-- Data for this exercise --
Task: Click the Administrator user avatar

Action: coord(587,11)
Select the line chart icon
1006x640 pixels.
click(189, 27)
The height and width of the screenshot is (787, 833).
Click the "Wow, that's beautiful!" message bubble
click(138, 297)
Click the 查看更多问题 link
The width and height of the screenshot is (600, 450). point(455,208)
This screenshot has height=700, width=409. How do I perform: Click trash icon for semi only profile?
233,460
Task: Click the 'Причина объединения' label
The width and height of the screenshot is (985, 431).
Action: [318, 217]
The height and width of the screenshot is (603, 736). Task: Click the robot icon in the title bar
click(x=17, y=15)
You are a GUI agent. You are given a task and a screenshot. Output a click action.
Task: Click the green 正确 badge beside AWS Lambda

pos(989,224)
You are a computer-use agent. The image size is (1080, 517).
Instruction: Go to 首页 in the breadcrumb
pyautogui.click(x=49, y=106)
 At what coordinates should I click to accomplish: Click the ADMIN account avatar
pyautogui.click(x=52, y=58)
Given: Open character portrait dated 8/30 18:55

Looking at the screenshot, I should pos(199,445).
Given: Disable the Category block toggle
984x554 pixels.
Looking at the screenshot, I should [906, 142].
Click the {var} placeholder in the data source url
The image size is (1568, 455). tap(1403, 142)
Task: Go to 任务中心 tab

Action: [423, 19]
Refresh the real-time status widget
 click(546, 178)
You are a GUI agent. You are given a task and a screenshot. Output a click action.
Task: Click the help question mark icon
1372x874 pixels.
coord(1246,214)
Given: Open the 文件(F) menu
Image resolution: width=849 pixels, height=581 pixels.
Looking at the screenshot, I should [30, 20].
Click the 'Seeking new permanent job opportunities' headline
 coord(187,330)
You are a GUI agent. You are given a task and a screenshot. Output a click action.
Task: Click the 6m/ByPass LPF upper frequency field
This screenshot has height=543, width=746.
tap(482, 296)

-- Directions for this task --
What is needed is an exact copy of every entry above.

-- Result of the exercise --
Task: Click the Administrator user avatar

Action: coord(587,11)
Select the line chart icon
1006x640 pixels.
click(189, 27)
The height and width of the screenshot is (787, 833).
Click the "Wow, that's beautiful!" message bubble
click(138, 297)
Click the 查看更多问题 link
The width and height of the screenshot is (600, 450). point(455,208)
This screenshot has height=700, width=409. How do I perform: Click trash icon for semi only profile?
233,460
Task: Click the 'Причина объединения' label
The width and height of the screenshot is (985, 431).
Action: [318, 217]
The height and width of the screenshot is (603, 736). Task: Click the robot icon in the title bar
click(x=17, y=15)
You are a GUI agent. You are given a task and a screenshot. Output a click action.
Task: Click the green 正确 badge beside AWS Lambda

pos(989,224)
You are a computer-use agent. The image size is (1080, 517).
Instruction: Go to 首页 in the breadcrumb
pyautogui.click(x=49, y=106)
 At what coordinates should I click to accomplish: Click the ADMIN account avatar
pyautogui.click(x=52, y=58)
Given: Open character portrait dated 8/30 18:55

Looking at the screenshot, I should pos(199,445).
Given: Disable the Category block toggle
984x554 pixels.
Looking at the screenshot, I should [906, 142].
Click the {var} placeholder in the data source url
The image size is (1568, 455). tap(1403, 142)
Task: Go to 任务中心 tab

Action: [423, 19]
Refresh the real-time status widget
 click(546, 178)
You are a GUI agent. You are given a task and a screenshot. Output a click action.
Task: Click the help question mark icon
1372x874 pixels.
coord(1246,214)
Given: Open the 文件(F) menu
Image resolution: width=849 pixels, height=581 pixels.
Looking at the screenshot, I should [30, 20].
Click the 'Seeking new permanent job opportunities' headline
 coord(187,330)
You are a GUI agent. You are given a task and a screenshot. Output a click action.
Task: Click the 6m/ByPass LPF upper frequency field
This screenshot has height=543, width=746.
tap(482, 296)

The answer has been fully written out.